この話は形になっての続きの話です。


 こうなった理由は分からない。
 でもそれでも、この形になったのには意味があると思う。
 その意味は今は分からないけど、
 ですがワタシはあなたのために――

 レイジングハートさん始まります。  


 朝、ワタシの横には愛しのマスターが眠っている。
「……んにゅ……」
 マスターは寝ている時でさえ可愛いと思う。
「れい……じんぐ…はーと……………」
 不意に名前を呼ばれてドキリとしてしまう。
 普段名前を呼ばれてもなんとも無いのに、不純な気持ちでいたせいか、
ドキリとしてしまう。
「…………なのは」
 すやすやと気持ちよさそうに寝ている彼女の頬を優しく撫でる。
「う……ん……」
 デバイスの形では出来なかった行為が今はこうしてできるのが少し嬉しい。

「ぅん……あれ? レイジングハート?」
「はい。おはようございますマスター」
「むぅ………」
 何故だろう。

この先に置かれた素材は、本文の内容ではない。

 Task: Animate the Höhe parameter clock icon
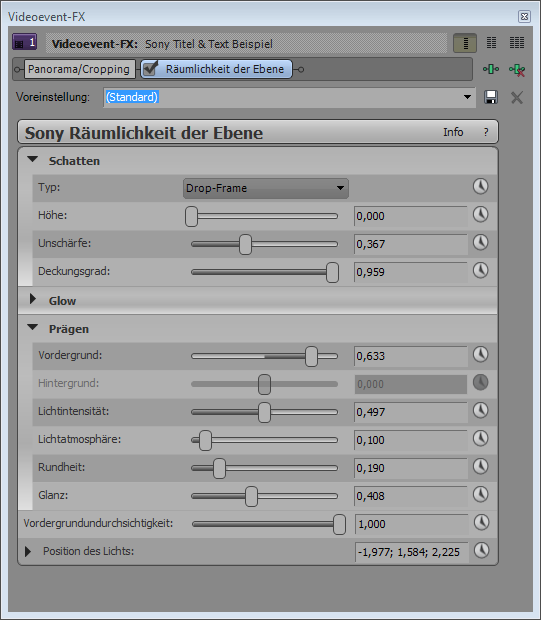tap(480, 215)
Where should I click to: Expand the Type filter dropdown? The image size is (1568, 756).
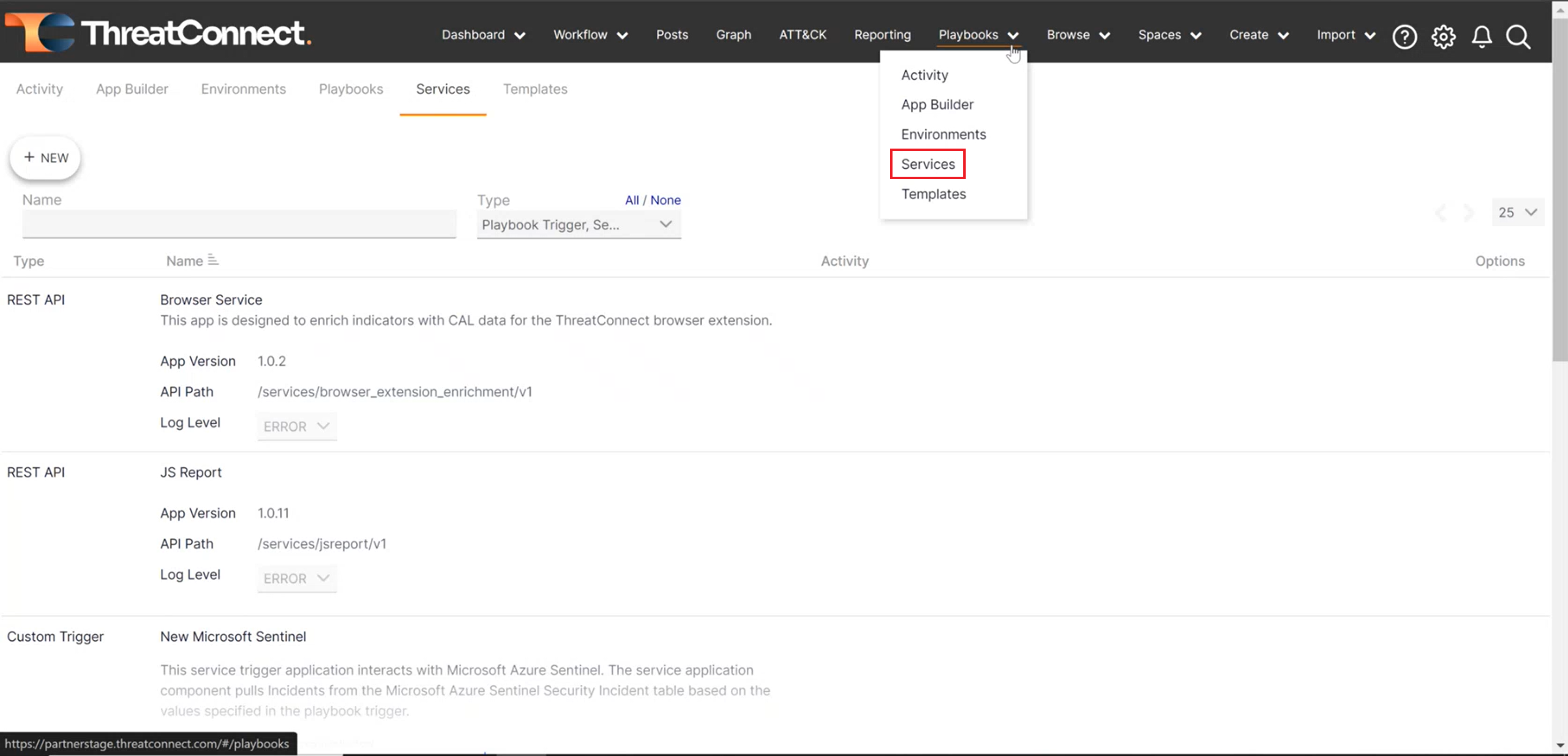[x=578, y=225]
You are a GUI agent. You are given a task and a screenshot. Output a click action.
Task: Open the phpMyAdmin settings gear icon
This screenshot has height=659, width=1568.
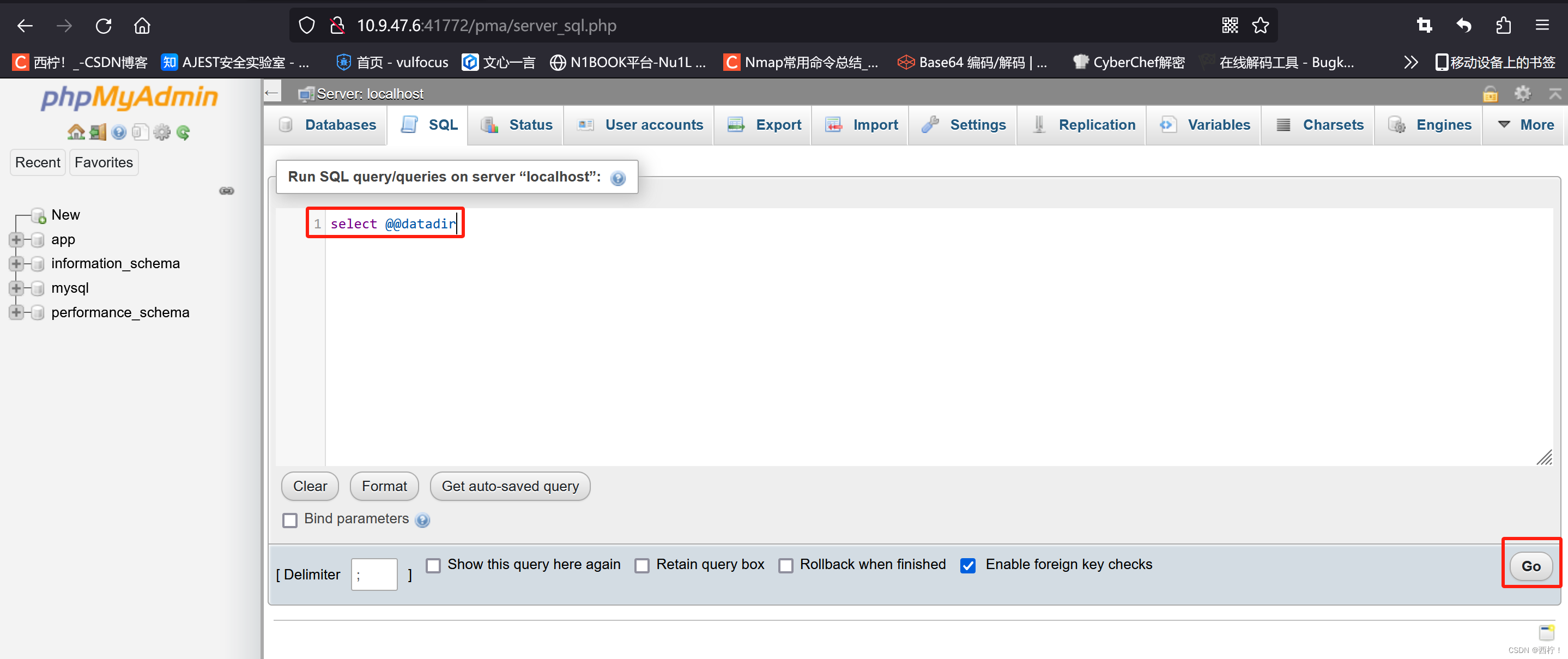click(162, 132)
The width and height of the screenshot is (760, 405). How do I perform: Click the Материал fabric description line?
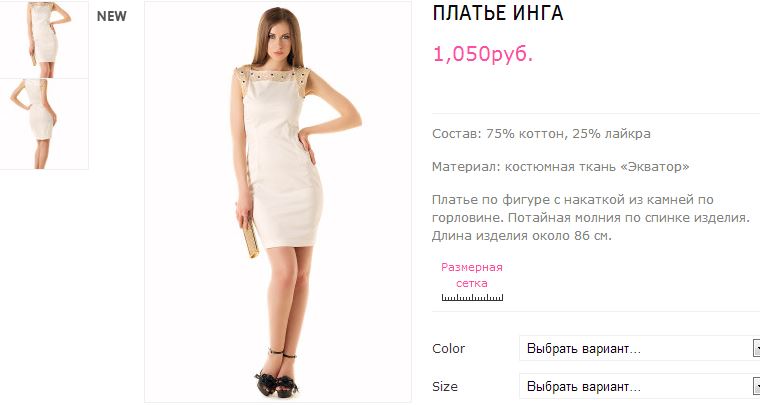pos(560,167)
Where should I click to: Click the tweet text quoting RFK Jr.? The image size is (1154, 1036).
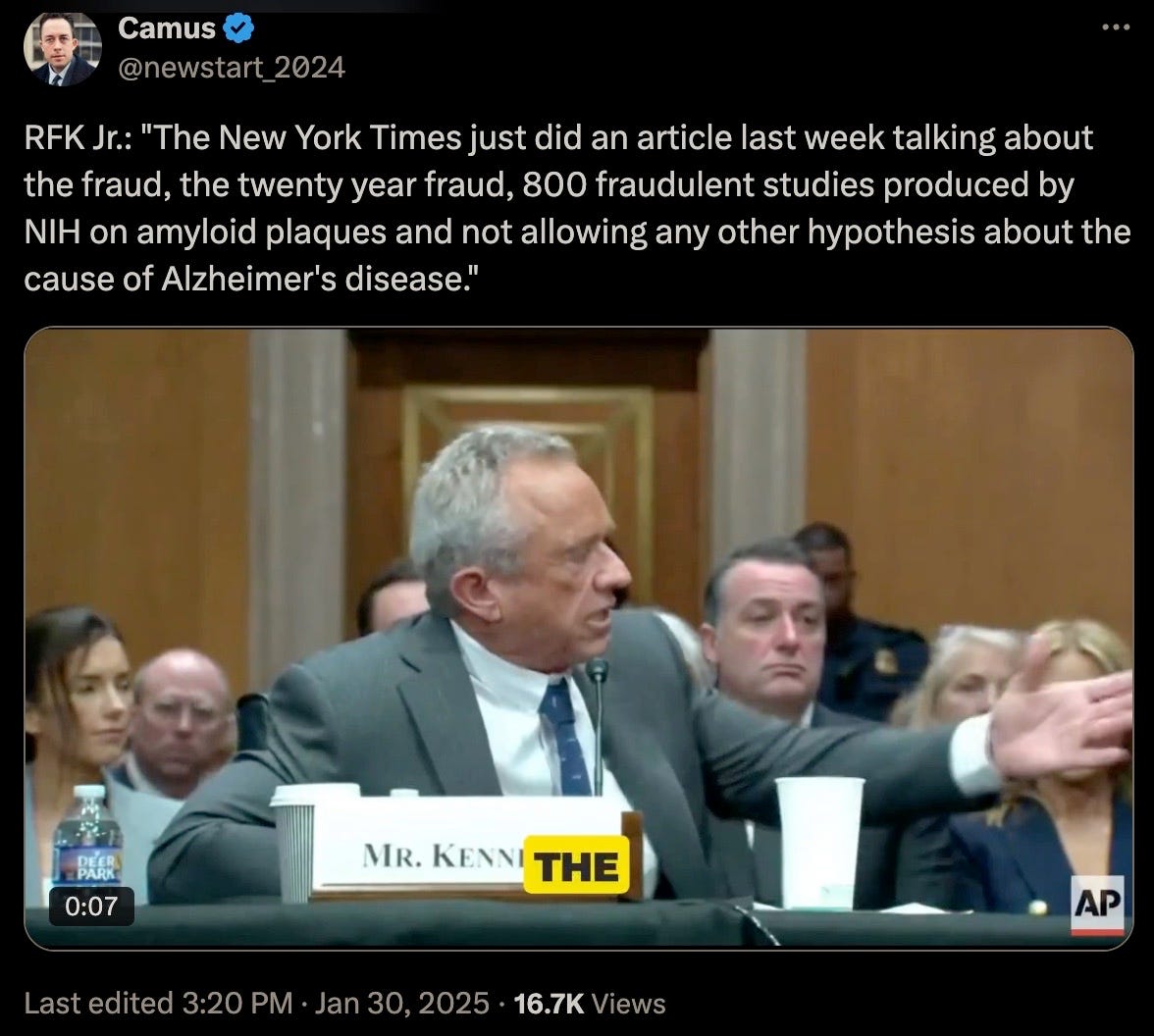(x=577, y=208)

挨拶をしただけなのに、急に不機嫌な顔になってしまった。
「ま、マスター?」
 恐る恐るマスタ―を伺う。
「レイジングハート……名前」
「あの……」
 名前がどうかしたのだろうか?
「わたしの事なのはって呼ぶって約束したでしょ」
「申し訳ございませんなのは。つい癖で」
「ううん。ちゃんと名前で呼んでくれるならいいよ」
 よかった。笑顔になってくれた。
 やはり、なのはの笑顔はとても素敵だ。見ているだけで癒される。
「そういえばレイジングハートって、ご飯とか食べなくて大丈夫なのかな?」
「はい、デバイスですから食べなくても問題無いかと」
「そっかー人と同じだから食べないといけないかと思ってたよ」
 なのはの心づかいはとても嬉しくて、
 ああ……なのはと一緒にご飯を食べるのも悪くは無いなって思って……
「う〜ん。少し残念かな?」
 悲しそうにしている彼女の顔を見て、つい口が勝手に動く。
「……なのは一緒にご飯を食べませんか?」
「え……いいの?」
「はい。人の形をしていますし、食べる事は可能かと」
 それにワタシ自身もなのはと一緒にご飯を食べたいから、
「うん♪ 一緒に食べよ!」
「はい。なのは」

 なのはとの初めての食事はとても楽しい物だった。
 こんなに楽しい気持ちになれるのなら、悪くは無いのかもしれないと思う。
 今日みたいにまた、色々と楽しい事が起きるといいのですが、
考える事も多いけど今はこの気持ちを大切にしたい。